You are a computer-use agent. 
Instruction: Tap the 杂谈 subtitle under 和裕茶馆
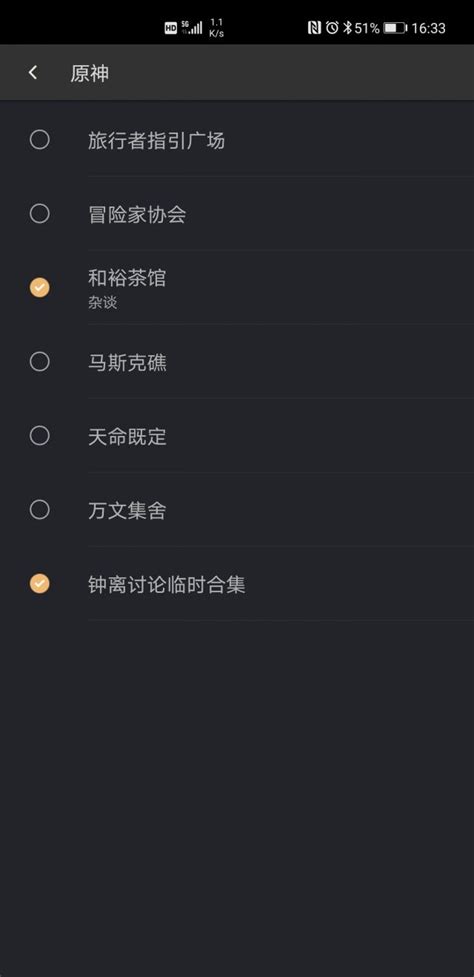tap(103, 303)
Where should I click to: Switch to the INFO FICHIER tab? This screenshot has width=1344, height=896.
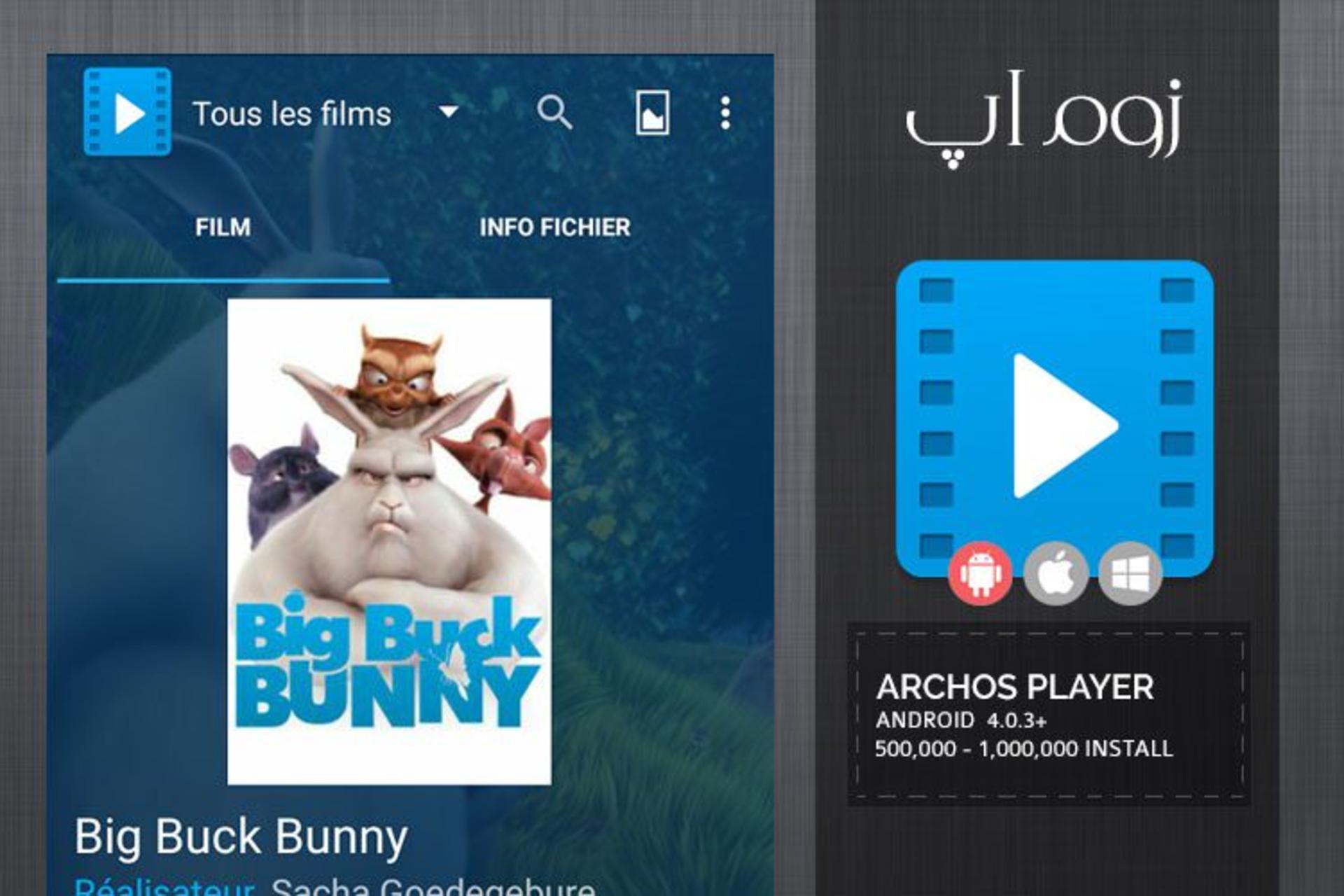tap(554, 227)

========

◆ **DIRECTIONS FOR THIS TASK**
Give every record again exactly, apart from the pictures, which stay out.

◆ **TASK ANSWER**
You are a computer-use agent. 
Instruction: Tap the 杂谈 subtitle under 和裕茶馆
tap(103, 303)
Where should I click to: Switch to the INFO FICHIER tab? This screenshot has width=1344, height=896.
tap(554, 227)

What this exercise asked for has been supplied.